Setelah penertiban dan penyegelan belasan akomodasi pariwisata oleh Tim Pansus Tata Ruang, Aset, dan Perizinan (TRAP) DPRD Bali di kawasan Daya Tarik Wisata (DTW) Jatiluwih, Kecamatan Penebel, Tabanan, muncul berbagai isu baru di media sosial. Salah satunya terkait dugaan tidak adanya transparansi pembagian hasil pengelolaan atau pahpahan kepada pihak-pihak terkait.
Sekretaris Daerah Kabupaten Tabanan, I Gede Susila, menegaskan pembagian hasil pengelolaan DTW Jatiluwih berjalan sesuai mekanisme. Ia menyebut alokasi tersebut telah disalurkan setiap tahun kepada subak, desa adat, desa dinas, hingga Pemkab Tabanan sesuai kesepakatan dalam Perjanjian Kerja Sama.

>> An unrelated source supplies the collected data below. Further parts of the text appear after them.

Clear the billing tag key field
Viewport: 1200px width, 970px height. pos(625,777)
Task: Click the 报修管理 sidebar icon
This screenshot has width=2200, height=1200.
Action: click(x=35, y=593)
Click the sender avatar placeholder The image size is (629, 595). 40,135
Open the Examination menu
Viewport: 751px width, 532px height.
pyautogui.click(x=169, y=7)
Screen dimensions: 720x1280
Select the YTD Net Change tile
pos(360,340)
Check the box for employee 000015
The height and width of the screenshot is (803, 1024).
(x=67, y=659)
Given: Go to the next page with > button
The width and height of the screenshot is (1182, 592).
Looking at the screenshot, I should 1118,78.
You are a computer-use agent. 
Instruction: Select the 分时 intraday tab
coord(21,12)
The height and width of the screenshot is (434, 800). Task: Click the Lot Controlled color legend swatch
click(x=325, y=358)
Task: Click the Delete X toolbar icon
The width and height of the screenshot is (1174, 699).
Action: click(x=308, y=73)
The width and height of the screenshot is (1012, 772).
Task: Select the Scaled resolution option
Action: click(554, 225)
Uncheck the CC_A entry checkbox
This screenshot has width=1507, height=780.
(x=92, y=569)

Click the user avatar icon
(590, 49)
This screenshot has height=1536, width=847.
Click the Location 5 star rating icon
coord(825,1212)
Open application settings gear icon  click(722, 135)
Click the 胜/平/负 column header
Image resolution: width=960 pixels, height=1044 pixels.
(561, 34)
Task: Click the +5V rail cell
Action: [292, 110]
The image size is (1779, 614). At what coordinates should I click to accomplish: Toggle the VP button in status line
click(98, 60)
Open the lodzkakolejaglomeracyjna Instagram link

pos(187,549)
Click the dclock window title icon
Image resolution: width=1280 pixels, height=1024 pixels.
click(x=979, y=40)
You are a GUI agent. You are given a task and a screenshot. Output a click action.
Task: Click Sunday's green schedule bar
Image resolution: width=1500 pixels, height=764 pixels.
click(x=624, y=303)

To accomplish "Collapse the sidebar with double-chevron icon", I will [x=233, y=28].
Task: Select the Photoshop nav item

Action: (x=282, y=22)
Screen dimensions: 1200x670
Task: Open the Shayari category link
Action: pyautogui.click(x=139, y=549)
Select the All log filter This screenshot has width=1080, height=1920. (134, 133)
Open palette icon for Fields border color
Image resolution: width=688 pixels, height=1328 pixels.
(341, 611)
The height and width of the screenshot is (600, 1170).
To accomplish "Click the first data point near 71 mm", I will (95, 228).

SCROLL TO CONTINUE WITH CONTENT
"Ketentuan pembagian hasil atau pahpahan ini bukan hal baru. Ini sudah disepakati secara sah oleh seluruh pihak yang berkaitan dengan pengelolaan DTW Jatiluwih. Setiap tahunnya, alokasi tersebut dijalankan dan diterima oleh pihak-pihak yang berhak," ujar Sekda Susila, Selasa (9/12/2025).
Susila menjelaskan pendapatan bersih DTW Jatiluwih dialokasikan 45 persen untuk Pendapatan Asli Daerah (PAD) Kabupaten Tabanan dan 55 persen untuk para pihak di Desa Jatiluwih.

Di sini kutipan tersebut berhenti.